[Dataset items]
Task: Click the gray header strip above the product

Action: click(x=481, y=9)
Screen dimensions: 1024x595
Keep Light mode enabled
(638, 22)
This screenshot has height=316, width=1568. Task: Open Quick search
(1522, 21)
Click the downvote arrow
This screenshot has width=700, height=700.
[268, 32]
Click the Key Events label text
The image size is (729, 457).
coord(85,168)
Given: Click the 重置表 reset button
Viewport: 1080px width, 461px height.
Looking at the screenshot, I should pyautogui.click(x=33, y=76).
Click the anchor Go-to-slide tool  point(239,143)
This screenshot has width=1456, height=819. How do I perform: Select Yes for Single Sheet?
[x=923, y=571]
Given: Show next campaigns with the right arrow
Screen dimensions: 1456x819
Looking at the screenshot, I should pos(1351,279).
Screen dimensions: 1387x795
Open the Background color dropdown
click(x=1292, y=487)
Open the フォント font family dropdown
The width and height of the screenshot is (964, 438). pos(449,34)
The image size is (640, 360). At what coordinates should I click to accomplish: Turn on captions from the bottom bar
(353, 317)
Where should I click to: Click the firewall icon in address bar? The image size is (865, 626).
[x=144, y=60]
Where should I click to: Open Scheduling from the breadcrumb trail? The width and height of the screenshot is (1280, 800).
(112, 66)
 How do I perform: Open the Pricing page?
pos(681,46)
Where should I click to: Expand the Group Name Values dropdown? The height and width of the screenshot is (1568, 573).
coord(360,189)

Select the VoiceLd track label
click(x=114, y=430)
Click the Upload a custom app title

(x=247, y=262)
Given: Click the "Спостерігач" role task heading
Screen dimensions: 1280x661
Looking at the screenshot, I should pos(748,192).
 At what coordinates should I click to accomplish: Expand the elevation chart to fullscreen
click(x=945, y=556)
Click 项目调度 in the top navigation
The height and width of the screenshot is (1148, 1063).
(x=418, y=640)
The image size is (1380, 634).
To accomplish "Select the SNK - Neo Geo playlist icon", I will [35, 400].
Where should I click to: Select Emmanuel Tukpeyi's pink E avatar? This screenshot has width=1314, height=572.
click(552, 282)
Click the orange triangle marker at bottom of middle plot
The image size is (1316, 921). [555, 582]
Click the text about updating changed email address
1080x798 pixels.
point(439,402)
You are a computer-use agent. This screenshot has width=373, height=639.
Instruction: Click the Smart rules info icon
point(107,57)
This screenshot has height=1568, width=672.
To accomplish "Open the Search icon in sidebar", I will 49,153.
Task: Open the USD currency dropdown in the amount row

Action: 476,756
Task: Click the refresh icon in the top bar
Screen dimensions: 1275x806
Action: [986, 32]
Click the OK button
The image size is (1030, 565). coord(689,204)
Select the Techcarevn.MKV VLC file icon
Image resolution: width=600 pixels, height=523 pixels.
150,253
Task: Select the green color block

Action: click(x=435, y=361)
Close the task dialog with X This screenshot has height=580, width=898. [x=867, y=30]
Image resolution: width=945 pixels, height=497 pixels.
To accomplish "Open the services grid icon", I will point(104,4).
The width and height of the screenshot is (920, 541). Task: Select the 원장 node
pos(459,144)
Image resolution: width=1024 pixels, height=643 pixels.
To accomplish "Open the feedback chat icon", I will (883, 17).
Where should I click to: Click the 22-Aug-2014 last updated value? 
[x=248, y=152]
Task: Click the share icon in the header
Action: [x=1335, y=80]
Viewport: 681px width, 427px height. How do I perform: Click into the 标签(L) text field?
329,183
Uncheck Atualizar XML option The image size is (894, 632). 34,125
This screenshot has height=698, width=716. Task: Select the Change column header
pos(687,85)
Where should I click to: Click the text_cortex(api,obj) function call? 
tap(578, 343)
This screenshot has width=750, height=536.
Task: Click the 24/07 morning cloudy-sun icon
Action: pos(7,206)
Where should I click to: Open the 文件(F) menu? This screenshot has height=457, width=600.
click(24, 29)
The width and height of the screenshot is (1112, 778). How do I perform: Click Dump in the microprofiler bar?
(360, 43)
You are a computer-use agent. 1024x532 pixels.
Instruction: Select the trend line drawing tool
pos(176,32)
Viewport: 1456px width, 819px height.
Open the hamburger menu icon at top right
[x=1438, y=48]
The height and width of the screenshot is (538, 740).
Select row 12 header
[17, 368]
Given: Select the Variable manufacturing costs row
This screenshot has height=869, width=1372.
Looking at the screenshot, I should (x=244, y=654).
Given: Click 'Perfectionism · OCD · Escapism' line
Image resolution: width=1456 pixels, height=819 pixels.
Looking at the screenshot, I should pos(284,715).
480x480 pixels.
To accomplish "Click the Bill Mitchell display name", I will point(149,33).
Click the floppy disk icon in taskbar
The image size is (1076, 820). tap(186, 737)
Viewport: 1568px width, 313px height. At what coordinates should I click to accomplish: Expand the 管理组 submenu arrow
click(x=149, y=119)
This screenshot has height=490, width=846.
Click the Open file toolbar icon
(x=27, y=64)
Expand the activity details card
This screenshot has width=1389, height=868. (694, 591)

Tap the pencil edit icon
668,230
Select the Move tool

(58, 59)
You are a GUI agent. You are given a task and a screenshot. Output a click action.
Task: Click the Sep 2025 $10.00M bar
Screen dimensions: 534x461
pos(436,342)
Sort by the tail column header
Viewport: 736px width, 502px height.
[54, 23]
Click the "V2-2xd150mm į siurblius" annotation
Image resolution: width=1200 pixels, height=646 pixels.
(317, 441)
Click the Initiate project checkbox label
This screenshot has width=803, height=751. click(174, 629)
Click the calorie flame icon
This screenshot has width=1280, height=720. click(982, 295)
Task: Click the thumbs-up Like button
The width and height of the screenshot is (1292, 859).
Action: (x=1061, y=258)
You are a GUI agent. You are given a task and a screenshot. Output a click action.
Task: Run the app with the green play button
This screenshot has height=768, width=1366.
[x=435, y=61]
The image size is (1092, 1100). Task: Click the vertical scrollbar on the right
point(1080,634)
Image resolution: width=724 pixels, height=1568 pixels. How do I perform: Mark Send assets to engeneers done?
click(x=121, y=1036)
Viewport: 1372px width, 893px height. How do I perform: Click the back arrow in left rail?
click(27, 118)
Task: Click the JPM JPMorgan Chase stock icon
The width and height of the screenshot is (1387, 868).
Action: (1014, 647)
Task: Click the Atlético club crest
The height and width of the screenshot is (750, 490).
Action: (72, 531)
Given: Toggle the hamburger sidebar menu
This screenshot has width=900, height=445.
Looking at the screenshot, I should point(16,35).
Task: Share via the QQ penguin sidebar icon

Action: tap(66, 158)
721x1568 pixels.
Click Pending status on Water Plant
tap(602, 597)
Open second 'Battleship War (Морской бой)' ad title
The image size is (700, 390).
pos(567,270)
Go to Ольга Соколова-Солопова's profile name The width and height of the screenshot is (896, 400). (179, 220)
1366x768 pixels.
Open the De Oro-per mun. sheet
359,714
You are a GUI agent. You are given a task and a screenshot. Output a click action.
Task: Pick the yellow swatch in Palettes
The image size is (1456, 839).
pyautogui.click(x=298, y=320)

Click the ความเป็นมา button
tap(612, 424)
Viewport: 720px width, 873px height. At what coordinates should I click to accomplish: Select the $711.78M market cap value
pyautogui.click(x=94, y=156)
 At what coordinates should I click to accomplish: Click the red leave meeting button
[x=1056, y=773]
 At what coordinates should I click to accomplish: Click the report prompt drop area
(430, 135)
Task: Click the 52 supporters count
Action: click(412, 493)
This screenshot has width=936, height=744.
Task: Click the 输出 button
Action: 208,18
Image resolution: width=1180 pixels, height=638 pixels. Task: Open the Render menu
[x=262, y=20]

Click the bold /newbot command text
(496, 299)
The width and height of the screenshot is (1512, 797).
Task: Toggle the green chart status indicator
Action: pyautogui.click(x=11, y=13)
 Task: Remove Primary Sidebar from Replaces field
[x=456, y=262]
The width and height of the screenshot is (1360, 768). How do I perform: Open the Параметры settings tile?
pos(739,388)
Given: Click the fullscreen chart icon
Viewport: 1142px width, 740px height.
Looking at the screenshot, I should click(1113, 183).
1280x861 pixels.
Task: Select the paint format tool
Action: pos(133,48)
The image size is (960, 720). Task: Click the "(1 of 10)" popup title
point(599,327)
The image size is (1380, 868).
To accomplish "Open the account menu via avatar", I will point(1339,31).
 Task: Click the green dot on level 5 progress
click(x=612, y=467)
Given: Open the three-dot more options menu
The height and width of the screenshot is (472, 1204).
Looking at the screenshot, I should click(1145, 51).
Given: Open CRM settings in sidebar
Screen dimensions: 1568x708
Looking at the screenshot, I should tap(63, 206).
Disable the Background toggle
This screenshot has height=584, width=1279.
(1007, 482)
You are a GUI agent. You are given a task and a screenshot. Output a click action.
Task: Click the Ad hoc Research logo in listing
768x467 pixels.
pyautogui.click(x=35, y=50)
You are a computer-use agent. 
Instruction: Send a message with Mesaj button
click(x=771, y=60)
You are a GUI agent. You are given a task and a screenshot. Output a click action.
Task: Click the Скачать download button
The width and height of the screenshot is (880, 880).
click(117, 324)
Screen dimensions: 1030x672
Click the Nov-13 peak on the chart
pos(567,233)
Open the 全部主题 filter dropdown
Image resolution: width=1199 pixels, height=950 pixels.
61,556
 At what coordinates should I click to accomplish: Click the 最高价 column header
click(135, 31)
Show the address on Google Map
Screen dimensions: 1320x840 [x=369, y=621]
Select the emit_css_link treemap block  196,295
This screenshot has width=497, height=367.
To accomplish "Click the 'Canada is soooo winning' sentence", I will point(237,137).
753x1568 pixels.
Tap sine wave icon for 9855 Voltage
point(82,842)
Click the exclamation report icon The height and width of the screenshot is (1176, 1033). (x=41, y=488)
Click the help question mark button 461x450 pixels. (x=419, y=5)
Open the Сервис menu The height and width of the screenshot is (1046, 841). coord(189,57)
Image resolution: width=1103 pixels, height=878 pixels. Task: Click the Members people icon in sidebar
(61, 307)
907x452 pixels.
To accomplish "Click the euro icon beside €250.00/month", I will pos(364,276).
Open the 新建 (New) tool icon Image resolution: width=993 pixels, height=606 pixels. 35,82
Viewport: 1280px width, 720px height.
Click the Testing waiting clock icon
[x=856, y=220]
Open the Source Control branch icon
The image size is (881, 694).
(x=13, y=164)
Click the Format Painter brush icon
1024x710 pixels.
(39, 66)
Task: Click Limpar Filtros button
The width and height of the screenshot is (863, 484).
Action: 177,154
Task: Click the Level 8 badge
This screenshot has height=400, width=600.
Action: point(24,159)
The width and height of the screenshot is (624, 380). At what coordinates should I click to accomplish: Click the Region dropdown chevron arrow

Assigned task :: In the data above, which lines lie between the line with "Screen dimensions: 1568x708" and the line with "Open the 全部主题 filter dropdown", inclusive? Print those lines exactly and nothing else.

Solution to this problem ::
Screen dimensions: 1568x708
Looking at the screenshot, I should tap(63, 206).
Disable the Background toggle
This screenshot has height=584, width=1279.
(1007, 482)
You are a GUI agent. You are given a task and a screenshot. Output a click action.
Task: Click the Ad hoc Research logo in listing
768x467 pixels.
pyautogui.click(x=35, y=50)
You are a computer-use agent. 
Instruction: Send a message with Mesaj button
click(x=771, y=60)
You are a GUI agent. You are given a task and a screenshot. Output a click action.
Task: Click the Скачать download button
The width and height of the screenshot is (880, 880).
click(117, 324)
Screen dimensions: 1030x672
Click the Nov-13 peak on the chart
pos(567,233)
Open the 全部主题 filter dropdown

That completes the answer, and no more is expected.